ASSIGNED TASK: In the listing below, which lines contain the string "axis"? Copy them all.

[RECORD EXCERPTS — start]

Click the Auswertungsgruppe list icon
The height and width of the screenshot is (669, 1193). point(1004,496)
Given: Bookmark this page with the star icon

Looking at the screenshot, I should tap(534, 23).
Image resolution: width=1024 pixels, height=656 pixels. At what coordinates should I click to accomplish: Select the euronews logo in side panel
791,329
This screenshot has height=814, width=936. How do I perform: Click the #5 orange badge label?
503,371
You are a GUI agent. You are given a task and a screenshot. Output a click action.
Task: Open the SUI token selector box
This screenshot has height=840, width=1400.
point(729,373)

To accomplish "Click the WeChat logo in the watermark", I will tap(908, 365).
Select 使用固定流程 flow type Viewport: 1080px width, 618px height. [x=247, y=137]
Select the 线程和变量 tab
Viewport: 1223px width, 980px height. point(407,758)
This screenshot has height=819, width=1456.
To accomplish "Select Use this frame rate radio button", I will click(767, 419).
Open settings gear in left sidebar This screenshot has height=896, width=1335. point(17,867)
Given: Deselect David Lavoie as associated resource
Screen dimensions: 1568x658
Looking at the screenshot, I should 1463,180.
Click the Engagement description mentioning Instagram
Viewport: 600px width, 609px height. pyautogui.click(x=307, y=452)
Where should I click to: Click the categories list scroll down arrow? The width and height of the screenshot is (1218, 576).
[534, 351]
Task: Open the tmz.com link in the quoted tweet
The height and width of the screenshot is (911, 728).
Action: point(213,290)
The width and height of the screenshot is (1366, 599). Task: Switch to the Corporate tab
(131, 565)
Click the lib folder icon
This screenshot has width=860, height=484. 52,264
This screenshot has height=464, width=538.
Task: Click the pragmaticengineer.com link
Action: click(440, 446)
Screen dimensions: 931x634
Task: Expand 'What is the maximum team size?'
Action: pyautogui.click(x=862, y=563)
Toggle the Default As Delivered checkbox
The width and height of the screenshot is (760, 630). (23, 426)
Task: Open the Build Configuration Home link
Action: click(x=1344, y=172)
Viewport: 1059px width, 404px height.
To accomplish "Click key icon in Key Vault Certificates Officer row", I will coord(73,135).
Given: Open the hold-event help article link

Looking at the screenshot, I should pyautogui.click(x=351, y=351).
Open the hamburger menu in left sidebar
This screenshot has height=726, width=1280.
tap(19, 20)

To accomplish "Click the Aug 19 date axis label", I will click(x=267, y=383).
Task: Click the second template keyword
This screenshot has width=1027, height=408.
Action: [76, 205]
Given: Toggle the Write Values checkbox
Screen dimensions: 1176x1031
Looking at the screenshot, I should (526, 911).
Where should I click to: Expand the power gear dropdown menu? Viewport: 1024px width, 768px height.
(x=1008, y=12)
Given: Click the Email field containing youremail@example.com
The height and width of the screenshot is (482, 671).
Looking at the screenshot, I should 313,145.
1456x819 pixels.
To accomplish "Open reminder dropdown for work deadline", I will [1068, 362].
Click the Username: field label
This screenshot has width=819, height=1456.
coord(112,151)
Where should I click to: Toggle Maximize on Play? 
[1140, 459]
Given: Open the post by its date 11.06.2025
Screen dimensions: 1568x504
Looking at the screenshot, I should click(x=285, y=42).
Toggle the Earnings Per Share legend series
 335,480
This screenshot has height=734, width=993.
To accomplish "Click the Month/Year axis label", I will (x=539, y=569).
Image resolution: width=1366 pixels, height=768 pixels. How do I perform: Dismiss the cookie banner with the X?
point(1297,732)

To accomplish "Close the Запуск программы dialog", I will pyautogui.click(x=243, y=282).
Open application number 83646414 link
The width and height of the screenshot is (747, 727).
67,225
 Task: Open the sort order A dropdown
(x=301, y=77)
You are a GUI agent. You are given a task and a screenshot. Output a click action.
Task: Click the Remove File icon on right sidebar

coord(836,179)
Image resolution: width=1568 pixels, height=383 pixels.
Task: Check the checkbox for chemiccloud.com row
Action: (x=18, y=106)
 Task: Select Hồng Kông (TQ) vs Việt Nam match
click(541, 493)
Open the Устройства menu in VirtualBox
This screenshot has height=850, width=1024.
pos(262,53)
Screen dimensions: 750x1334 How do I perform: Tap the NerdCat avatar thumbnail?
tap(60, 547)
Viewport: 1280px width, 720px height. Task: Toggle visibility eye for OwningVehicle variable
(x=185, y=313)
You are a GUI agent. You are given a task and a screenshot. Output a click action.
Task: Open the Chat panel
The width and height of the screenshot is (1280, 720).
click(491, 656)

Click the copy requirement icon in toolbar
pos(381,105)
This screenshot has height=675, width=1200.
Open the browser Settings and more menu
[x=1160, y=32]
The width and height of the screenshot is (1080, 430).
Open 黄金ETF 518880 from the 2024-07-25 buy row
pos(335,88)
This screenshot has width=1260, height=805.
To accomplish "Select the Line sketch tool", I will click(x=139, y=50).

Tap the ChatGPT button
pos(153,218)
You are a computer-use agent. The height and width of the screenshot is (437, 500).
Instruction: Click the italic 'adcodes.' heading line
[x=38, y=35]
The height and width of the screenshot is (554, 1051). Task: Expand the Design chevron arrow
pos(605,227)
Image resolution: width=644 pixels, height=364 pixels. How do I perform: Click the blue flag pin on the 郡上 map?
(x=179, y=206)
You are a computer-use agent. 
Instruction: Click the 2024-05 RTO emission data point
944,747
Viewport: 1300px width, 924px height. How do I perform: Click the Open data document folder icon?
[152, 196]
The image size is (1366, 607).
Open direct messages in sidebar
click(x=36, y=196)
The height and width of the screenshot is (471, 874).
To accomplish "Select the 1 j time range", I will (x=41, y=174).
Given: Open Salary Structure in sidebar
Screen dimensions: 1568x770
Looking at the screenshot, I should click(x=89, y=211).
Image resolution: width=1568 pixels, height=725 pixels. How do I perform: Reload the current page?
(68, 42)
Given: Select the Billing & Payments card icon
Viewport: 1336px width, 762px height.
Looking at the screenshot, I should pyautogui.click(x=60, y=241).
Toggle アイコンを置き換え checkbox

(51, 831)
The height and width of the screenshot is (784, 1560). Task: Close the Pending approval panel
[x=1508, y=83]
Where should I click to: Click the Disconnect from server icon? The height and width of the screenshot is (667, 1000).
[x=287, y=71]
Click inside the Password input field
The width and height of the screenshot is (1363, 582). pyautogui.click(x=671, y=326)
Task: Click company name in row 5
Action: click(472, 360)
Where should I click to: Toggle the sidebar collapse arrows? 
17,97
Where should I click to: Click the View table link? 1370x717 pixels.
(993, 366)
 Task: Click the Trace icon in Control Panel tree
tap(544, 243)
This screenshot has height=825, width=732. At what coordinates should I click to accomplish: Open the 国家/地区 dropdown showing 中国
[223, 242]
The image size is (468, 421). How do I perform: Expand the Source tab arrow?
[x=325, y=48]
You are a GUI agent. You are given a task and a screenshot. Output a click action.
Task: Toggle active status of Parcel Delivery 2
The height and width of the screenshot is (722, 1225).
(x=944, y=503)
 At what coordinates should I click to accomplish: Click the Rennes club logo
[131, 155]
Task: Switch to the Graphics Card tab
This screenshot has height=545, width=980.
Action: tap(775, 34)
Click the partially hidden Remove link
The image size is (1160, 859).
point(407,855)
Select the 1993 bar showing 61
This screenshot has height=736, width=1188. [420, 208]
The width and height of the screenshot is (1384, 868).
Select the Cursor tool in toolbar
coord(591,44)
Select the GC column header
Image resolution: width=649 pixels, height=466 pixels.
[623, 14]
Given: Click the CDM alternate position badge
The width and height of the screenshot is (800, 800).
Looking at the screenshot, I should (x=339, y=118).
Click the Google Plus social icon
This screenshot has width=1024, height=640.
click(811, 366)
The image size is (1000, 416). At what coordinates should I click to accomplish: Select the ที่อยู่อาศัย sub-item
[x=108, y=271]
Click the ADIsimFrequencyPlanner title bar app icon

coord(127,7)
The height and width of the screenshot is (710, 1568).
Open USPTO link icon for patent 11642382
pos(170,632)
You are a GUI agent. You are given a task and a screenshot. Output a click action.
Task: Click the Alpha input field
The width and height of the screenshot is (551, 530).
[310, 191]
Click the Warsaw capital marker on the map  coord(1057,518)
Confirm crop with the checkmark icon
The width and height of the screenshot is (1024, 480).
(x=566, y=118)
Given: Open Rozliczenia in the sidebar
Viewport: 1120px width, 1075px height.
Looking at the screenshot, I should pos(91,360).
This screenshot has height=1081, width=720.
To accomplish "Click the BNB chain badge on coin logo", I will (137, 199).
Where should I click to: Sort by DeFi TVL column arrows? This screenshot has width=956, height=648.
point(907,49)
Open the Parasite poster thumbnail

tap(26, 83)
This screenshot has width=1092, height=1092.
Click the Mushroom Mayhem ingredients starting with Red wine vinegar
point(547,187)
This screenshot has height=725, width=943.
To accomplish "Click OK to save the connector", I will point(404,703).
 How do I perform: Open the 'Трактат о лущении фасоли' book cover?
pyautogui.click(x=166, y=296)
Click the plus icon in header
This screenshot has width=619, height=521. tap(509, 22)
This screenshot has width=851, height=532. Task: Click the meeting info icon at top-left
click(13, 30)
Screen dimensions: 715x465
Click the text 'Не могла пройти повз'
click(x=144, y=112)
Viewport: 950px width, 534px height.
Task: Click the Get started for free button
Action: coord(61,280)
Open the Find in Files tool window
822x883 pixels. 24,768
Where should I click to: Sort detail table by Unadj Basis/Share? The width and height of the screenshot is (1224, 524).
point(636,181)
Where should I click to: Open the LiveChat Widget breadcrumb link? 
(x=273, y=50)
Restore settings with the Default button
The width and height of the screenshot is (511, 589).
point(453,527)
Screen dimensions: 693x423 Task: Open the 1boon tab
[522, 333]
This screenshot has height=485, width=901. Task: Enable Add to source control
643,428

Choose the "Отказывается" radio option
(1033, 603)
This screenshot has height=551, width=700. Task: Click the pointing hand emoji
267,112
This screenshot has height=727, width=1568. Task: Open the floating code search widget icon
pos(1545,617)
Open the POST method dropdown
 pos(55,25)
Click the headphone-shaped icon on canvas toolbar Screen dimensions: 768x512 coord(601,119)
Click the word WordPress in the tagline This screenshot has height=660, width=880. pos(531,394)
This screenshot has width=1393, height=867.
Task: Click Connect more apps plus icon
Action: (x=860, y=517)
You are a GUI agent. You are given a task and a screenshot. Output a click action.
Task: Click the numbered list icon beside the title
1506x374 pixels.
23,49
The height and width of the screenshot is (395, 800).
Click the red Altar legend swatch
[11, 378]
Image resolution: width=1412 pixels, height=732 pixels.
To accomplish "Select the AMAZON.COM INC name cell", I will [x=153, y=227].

[RECORD EXCERPTS — finish]

EXERCISE SOLUTION:
To accomplish "Click the Aug 19 date axis label", I will click(x=267, y=383).
To accomplish "Click the Month/Year axis label", I will (x=539, y=569).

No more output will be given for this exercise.